Bei dem Urnengang wurden 125 der 248 Sitze im Oberhaus neu vergeben. Mehr als 500 Kandidatinnen und Kandidaten traten an. Die Wahlbeteiligung lag zwar mit 52 Prozent knapp über der der vorherigen Wahl, ist aber dennoch eine der bisher niedrigsten. Dass die regierende Koalition von Kishida bei der Wahl siegen würde, war schon vor dem Attentat erwartet worden.

Der Urnengang wurde vom Tod des bis zuletzt sehr einflussreichen Ex-Regierungschefs überschattet. Die Sicherheitsvorkehrungen während der Wahl lagen am Sonntag auf normalen Niveau, beim Urnengang war der tödliche Angriff aber ein beherrschendes Thema. „Dies ist ein demokratisches Land und ich verachte den Einsatz von Gewalt, um jemanden zu beseitigen“, sagte etwa der 79-jährige Takao Sueki.

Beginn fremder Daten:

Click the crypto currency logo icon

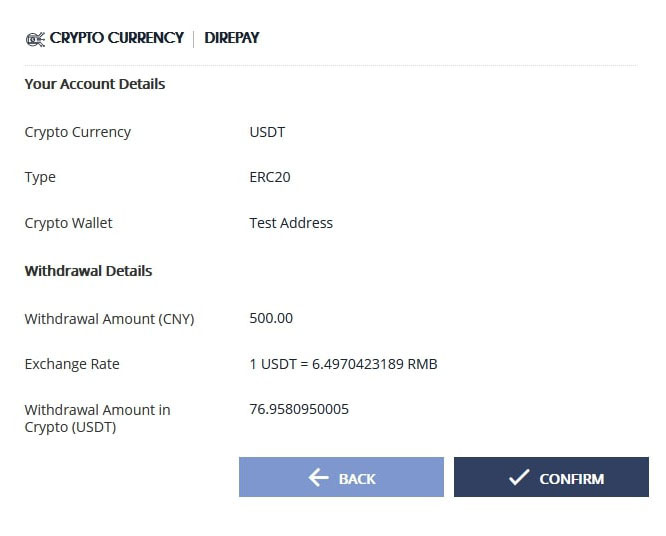coord(35,38)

Wahlen trotz Attentat auf Ex-Ministerpräsidenten

Abe hatte am Freitag einen Wahlkampfauftritt zur Unterstützung eines LDP-Parteikollegen in der westjapanischen Stadt Nara absolviert, als er niedergeschossen wurde. Wenige Stunden später wurde der 67-Jährige im Krankenhaus für tot erklärt. Die Gewalttat, die von einem 41-jährigen Arbeitslosen begangen wurde, sorgte im In- und Ausland für Entsetzen.

Regierungschef Kishida hielt trotzdem am Termin für die Wahl zum Oberhaus fest. „Wir dürfen auf keinen Fall dulden, dass während einer Wahl Gewalt eingesetzt wird, um die Meinungsäußerung zu unterdrücken“, erklärte er am Samstag. Er habe „eine Verantwortung, diese Oberhauswahlen auf freie, gerechte und sichere Weise abzuschließen.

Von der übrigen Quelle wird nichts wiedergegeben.